A new report from PeopleForBikes, a pro-cycling group backed by the bicycle manufacturing company Trek, shows just how far we have to go to make Dallas a truly bikeable city. Using data from the U.S. Census and several in-house and outside surveys, PeopleForBikes rates cities on five criteria: ridership, safety, network, reach, and acceleration, a measure of how quickly a city is working to build out bike infrastructure and encourage cycling. You can then compare how your city fared against others. For example, here’s Dallas (ranked at No. 292) stacked up against Austin and Denver.
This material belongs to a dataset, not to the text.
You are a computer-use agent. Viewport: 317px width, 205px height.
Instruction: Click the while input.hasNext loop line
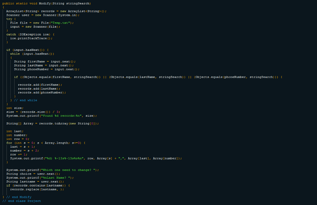(x=32, y=54)
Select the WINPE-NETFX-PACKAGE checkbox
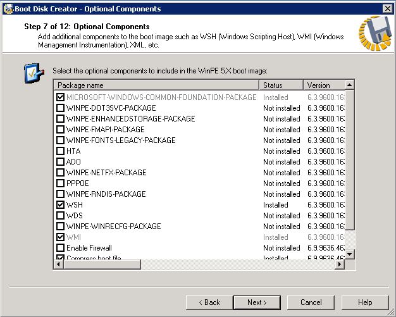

And against Chicago and Minneapolis:

On top of pointing out what we already know about how much Dallas sucks at encouraging bike use, this report illustrates a better way to measure progress than, say, “miles of bike lanes installed.” As the longest light-rail network in the country has taught us, length is not necessarily a good way to judge a transportation system’s effectiveness. “Network” and “reach,” as measures of how many people in the city can use a bike to get around, are much more useful.

That’s not to say Dallas doesn’t need more bike lanes. It does. The city is, by most accounts, decades behind peer cities in dedicating lanes for cyclists. But the most distressing stat in this new report concerns “acceleration,” the metric judging how much the city is working to accommodate cyclists.

We should be encouraged by what Dallas is doing, by the money from last year’s bond package dedicated to “complete street” reworks, and to the completion of The Loop, a 50-mile connection linking the city’s major trails. Is that enough? As the number of cyclists in the city continues to grow, matching an appetite for robust, car-free urban environments, it’s probably not.